**本文:**
※ ※ ※

ドクター(院長)が医院・クリニックを開業した後、まず直面するのがスタッフ教育の問題ではないでしょうか。
ほとんどの院長は経営者として人を雇ったことがありません。そのため、経営者から見れば当たり前だと思えることであっても、きちんとした指示を出さなければスタッフが動いてくれないことに驚きます。
もちろん、経験あるスタッフであれば前職のやり方を元にして動いてくれるでしょう。
しかし、各院のやり方には違いがあったり、他の職員に遠慮したりということもあります。ですので、ルールを統一するためにも、自分のクリニックの理念を軸としたスタッフ教育が必要となってくるのです。
目次
スタッフが辞めてしまう原因を特定する
スタッフ教育の前に、まず職場で辞めてしまう人が慢性的に発生している場合には、原因をきちんと理解して対処する必要があります。そうしないと、せっかく新しい人を雇っても同じ原因が理由で、またすぐに辞めてしまうからです。
原因としてよくあるのは以下のようなものです。
- 先生がえこひいきする
- 新人をいじめる先輩
- 賃金が低い
- 残業代が出ない
このような原因を特定して適切な対策を打たない限り、放っておけば何とかなるということは絶対にありません。
特に人間関係の問題は、クリニックに限らずどの会社でも共通する問題ではありますが、みんなが気持ちよく働けるための土壌作りは、経営者である院長の仕事です。
- 辞めてしまう人が慢性的に発生している場合はその対策が最優先
- みんなが気持ちよく働けるための土壌作りは院長の仕事
開業後のスタッフの採用
せっかく苦労してスタッフを雇って、いざ船出…となっても、様々な理由によりスタッフは辞めていきます。主な理由は職場での人間関係となりますが、一言で『人間関係』と言ってもその原因は様々です。
仕方がないので…と追加募集を行う場合は、
- 開業の時と同じく広告代理店を通じての「とらばーゆ」「タウンワーク」といったWebメディアへ掲載
- 「アイデム」などの新聞への折込チラシに急募として求人を行う
といった方法があります。
また、その他に無料でできるものとして、
- 自院HPでの求人募集
- ハローワークへの掲載
などがあります。
しかし、こちらは瞬発力に欠けるため、急にスタッフが辞めてしまった場合の対処法としては適切ではありません。
もちろん、うまく活用すれば長く継続的に働いてくれるスタッフを採用することにも繋がります。
いずれの場合でも注意点として、既に採用されているスタッフとの給与バランスを考慮して募集を行わなければいけない点が挙げられます。

※ ※ ※

**提供資料:**
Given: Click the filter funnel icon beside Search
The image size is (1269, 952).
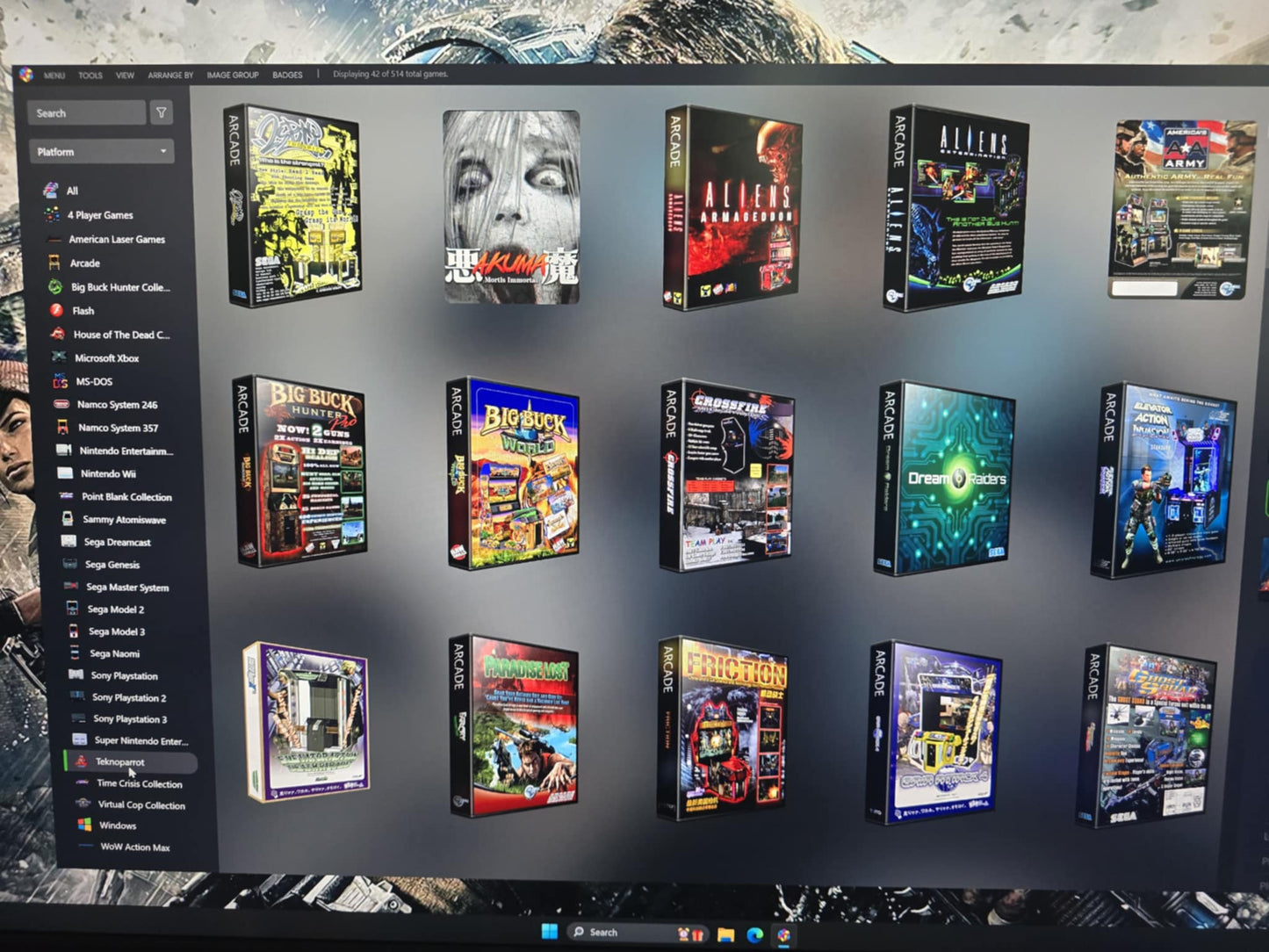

※ ※ ※

**取り組む課題:**
1. クリニックのスタッフ教育についての本文を読み、次の問いに答えなさい。
(a) みんなが気持ちよく働けるための土壌作りは、誰の仕事だとされているか。
(b) 無料でできる求人方法として挙げられている二つは何か。
(c) 追加募集を行う際の注意点として挙げられていることは何か。
2. クリニックのスタッフ教育についての本文を、最後の文の後から書き継ぎなさい。

**番号別解答:**
1.
(a) 経営者である院長の仕事。
(b) 自院HPでの求人募集と、ハローワークへの掲載。
(c) 既に採用されているスタッフとの給与バランスを考慮して募集を行わなければいけないこと。

2.
スタッフの教育
開業地のロケーションは抜群。雰囲気のよい内装、最新の医療機器に、質の高い医療行為(のハズ)…。
それなのに自院の評判がいまいちだとしたら、スタッフの教育に問題があるのかもしれません。
スタッフ教育は大きく2種類に分けられます。接客などの個別の教育と、スタッフ同士の連携を伴うチームワークの教育です。
クリニックという一つの場において、ただ各スタッフが優秀であればいいのではなく、他のスタッフとの連携プレーがあって初めて、全体としていい雰囲気のクリニックとなるからです。
接客などの個別の教育
問題になっているのが礼儀作法、患者応対や言葉遣いなどの形式的なものであれば、有料の接遇研修を受けるなどの方法があります。でも、その芯に経営理念がなければ、「一時的には丁寧」になっても、2~3ヶ月も過ぎれば、また研修前の状態に戻ってしまう可能性が高いです。
ですので、まずは院長が『どんなクリニックにしたいか』というイメージ・理念をあらためて明確にしましょう。そして、そのイメージ・理念を実現するために『なぜこのスタッフ教育が必要なのか』ということをスタッフ一人ひとりに理解してもらいましょう。
院長のイメージ・理念を共有する場を設けて、それらを踏まえた行動をスタッフに日々意識してもらえるようにする必要があるのです。
スタッフ同士の連携を伴うチームワークの教育
チームワークの教育はなかなか複雑です。まずは問題となっている部分を認識するところから始めましょう。
スタッフ一人ひとりの悩みやモチベーション、感情といったものが「チームワーク」を乱している場合は、原因となっているスタッフを特定し、悩みや感情面の問題を解決してあげる必要があります。
あるいは、開業後まだ間もなく、患者様を誘導するなどの連携オペレーションが足りていないのであれば、開業前に行ったはずの模擬診療を行って、より具体的な問題点を検証してみるのが効果的です。
一方、院長ご自身またはスタッフの長にあたる方の指示や管理方法がそもそも適切ではないという場合もあります。そうなると、どんなスタッフであったとしてもなかなか全体としてうまくいきません。
スタッフ一人ひとりに問題がなく模擬診療でも課題が見つからないときは、スタッフへの指示や管理方法に問題がないかチェックしてみましょう。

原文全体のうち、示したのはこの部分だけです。